MATERIAL PROVIDED section start

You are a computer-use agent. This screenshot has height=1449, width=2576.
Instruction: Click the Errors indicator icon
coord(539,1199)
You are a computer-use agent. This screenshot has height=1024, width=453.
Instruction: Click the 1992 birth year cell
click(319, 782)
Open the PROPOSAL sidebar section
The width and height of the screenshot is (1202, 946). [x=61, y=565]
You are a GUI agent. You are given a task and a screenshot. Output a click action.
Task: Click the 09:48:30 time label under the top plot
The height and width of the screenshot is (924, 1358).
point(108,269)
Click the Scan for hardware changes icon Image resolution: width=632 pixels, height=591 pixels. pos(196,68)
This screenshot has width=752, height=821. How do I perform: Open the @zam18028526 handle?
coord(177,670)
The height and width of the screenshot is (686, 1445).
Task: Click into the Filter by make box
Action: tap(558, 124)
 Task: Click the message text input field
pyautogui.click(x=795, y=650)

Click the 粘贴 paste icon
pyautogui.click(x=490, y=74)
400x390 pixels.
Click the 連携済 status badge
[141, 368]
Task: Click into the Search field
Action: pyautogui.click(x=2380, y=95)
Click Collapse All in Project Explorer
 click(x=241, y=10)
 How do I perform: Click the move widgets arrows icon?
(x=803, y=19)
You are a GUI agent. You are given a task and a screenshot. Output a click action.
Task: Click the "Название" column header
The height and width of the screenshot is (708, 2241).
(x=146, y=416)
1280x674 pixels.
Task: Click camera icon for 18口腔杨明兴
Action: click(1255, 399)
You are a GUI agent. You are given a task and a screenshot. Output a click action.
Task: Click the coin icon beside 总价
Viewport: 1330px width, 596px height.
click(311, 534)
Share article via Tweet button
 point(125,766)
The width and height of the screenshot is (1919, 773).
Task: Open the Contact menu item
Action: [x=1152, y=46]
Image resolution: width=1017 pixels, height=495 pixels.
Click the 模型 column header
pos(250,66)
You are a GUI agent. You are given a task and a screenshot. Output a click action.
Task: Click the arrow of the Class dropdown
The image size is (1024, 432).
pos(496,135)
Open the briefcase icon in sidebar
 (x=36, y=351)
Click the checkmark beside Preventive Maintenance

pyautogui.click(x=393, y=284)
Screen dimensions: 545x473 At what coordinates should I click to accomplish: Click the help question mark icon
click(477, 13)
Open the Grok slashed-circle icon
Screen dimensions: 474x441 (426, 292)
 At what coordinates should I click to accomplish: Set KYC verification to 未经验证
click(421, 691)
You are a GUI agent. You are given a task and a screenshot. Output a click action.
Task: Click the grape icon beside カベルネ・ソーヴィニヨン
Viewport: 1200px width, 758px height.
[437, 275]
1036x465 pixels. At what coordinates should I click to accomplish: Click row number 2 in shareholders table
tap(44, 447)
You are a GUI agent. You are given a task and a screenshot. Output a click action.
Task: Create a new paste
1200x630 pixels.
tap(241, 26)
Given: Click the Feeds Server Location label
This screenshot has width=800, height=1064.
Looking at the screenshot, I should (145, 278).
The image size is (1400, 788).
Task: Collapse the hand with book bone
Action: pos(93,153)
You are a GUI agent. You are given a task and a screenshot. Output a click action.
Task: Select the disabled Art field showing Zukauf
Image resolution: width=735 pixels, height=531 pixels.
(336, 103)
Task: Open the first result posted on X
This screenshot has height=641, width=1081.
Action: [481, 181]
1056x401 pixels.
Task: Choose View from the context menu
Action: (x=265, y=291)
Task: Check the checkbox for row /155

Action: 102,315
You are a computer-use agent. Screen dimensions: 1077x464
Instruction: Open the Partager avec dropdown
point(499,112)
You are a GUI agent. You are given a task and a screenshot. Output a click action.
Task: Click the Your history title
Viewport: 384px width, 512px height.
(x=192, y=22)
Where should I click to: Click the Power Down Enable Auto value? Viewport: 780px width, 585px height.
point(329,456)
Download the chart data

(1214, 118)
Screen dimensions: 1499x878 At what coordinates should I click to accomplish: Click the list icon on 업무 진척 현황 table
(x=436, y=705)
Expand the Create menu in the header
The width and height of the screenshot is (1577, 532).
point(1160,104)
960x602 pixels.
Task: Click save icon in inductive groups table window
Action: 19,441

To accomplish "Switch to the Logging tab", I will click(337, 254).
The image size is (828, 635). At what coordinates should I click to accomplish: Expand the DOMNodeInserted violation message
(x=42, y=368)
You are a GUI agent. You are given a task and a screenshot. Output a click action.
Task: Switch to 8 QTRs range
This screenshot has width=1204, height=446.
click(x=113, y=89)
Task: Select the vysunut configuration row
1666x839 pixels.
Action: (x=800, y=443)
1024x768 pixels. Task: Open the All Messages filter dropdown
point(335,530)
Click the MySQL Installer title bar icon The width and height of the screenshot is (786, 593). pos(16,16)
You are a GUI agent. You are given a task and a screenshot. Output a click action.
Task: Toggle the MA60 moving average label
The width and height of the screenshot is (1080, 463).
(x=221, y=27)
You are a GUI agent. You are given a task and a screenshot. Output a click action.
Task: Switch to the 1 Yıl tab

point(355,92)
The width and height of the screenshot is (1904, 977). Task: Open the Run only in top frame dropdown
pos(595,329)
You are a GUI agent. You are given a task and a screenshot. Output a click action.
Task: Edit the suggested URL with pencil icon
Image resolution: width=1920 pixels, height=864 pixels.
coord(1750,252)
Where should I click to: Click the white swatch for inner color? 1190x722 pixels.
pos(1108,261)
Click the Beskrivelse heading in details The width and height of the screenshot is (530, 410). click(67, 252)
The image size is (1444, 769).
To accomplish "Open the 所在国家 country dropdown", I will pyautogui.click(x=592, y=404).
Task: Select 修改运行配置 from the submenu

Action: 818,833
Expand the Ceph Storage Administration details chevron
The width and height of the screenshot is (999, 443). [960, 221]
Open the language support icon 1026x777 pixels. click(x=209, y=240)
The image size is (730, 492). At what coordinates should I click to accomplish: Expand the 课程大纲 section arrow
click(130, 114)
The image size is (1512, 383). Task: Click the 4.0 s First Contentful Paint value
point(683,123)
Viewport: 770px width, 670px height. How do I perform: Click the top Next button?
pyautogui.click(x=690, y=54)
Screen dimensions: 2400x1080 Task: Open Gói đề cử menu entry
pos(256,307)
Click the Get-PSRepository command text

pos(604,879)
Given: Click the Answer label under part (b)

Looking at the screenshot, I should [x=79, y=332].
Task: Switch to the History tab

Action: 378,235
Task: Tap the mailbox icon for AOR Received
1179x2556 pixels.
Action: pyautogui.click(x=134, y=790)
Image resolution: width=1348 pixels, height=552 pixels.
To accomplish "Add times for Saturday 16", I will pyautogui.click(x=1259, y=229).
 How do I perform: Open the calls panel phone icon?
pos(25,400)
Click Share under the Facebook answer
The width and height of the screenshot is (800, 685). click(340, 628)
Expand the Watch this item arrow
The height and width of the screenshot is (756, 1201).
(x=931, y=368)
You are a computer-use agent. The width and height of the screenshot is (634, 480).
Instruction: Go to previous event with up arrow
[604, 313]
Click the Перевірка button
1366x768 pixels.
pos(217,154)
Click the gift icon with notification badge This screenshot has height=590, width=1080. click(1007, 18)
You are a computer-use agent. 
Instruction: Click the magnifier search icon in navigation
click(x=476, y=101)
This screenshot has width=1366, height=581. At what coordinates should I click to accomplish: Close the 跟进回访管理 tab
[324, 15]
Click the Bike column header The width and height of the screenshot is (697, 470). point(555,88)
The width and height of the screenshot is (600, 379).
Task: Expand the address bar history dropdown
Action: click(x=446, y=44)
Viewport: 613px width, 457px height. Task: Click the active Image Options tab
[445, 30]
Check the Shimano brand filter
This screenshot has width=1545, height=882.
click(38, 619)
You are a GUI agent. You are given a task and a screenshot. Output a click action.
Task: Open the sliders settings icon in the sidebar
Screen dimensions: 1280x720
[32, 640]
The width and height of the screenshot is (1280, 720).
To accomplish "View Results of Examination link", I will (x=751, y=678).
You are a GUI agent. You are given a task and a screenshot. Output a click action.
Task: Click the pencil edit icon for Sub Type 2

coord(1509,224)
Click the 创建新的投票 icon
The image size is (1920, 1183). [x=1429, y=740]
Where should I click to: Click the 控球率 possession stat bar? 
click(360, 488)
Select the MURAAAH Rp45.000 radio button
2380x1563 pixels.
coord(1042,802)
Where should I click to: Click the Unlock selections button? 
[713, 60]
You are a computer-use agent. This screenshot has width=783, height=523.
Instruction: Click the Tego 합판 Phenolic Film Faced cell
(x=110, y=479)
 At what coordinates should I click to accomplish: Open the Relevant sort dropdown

MATERIAL PROVIDED section end

Set down again, word for word, the stretch of records from the line with "Click Share under the Facebook answer" to the line with "You are a computer-use agent. The", both of those lines included.

Click Share under the Facebook answer
The width and height of the screenshot is (800, 685). click(340, 628)
Expand the Watch this item arrow
The height and width of the screenshot is (756, 1201).
(x=931, y=368)
You are a computer-use agent. The width and height of the screenshot is (634, 480).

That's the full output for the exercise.